ASSIGNMENT - Transcribe the data that follows in full. Leave out the pictures.

GIVEN ENTRIES -
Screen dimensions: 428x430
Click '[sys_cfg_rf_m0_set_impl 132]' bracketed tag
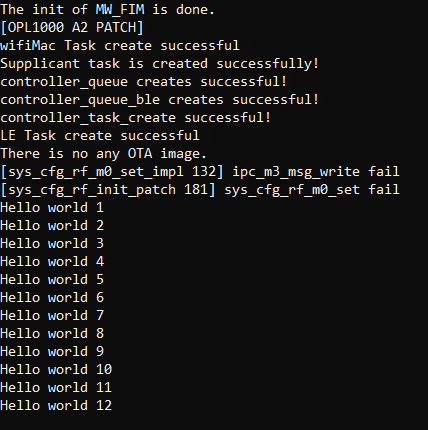(x=112, y=171)
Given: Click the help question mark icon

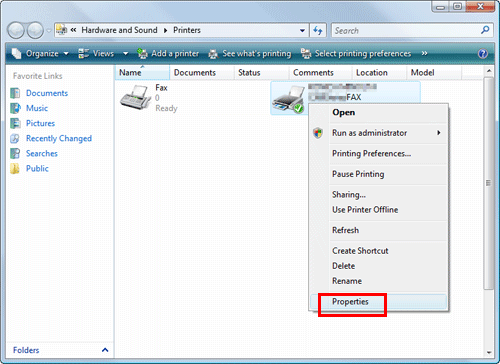Looking at the screenshot, I should coord(483,54).
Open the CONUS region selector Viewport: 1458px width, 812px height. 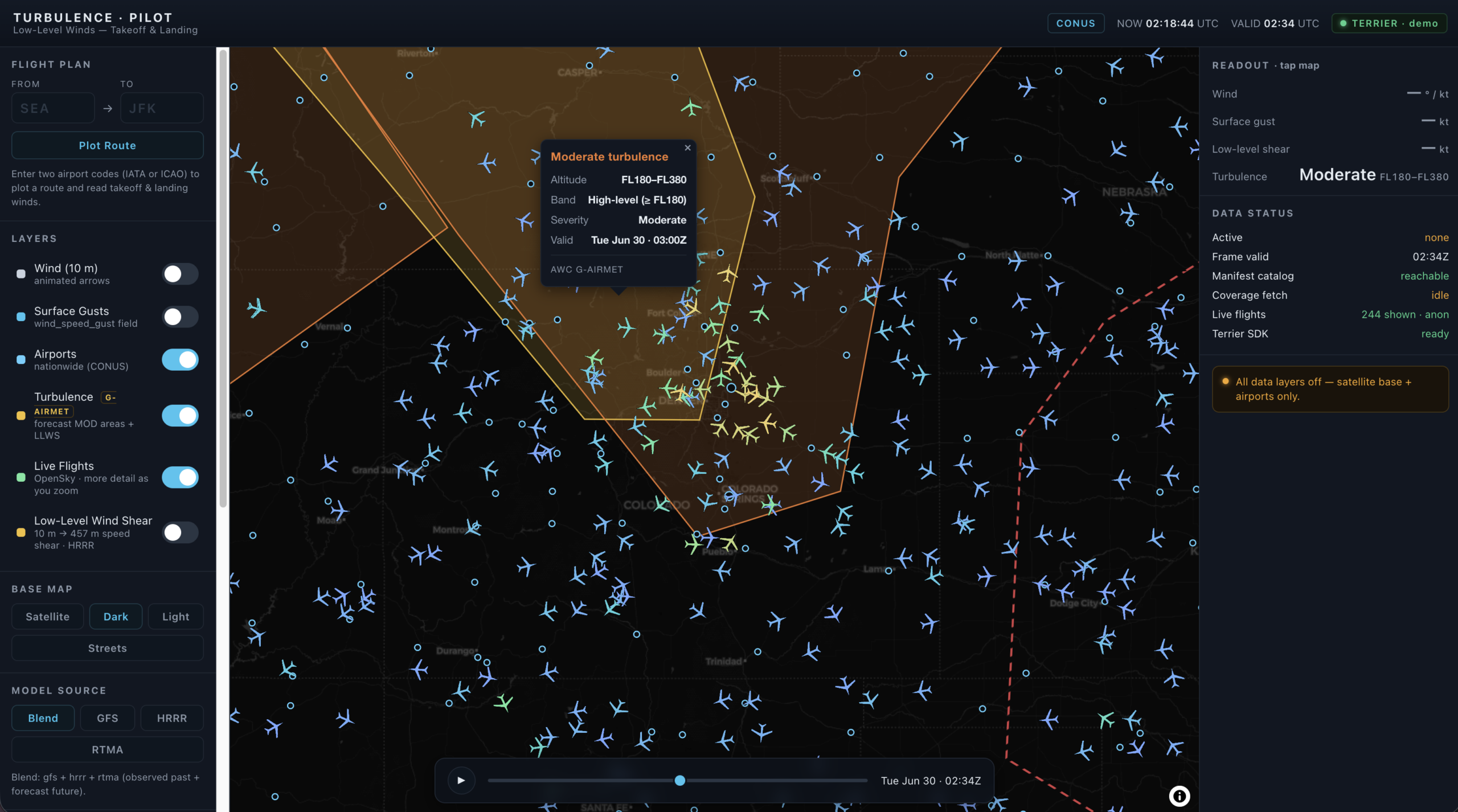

SOLUTION TO THIS EXERCISE -
Screen dimensions: 428x430
Click '[sys_cfg_rf_m0_set_impl 132]' bracketed tag
(x=112, y=171)
Given: Click the help question mark icon

Looking at the screenshot, I should coord(483,54).
Open the CONUS region selector Viewport: 1458px width, 812px height. 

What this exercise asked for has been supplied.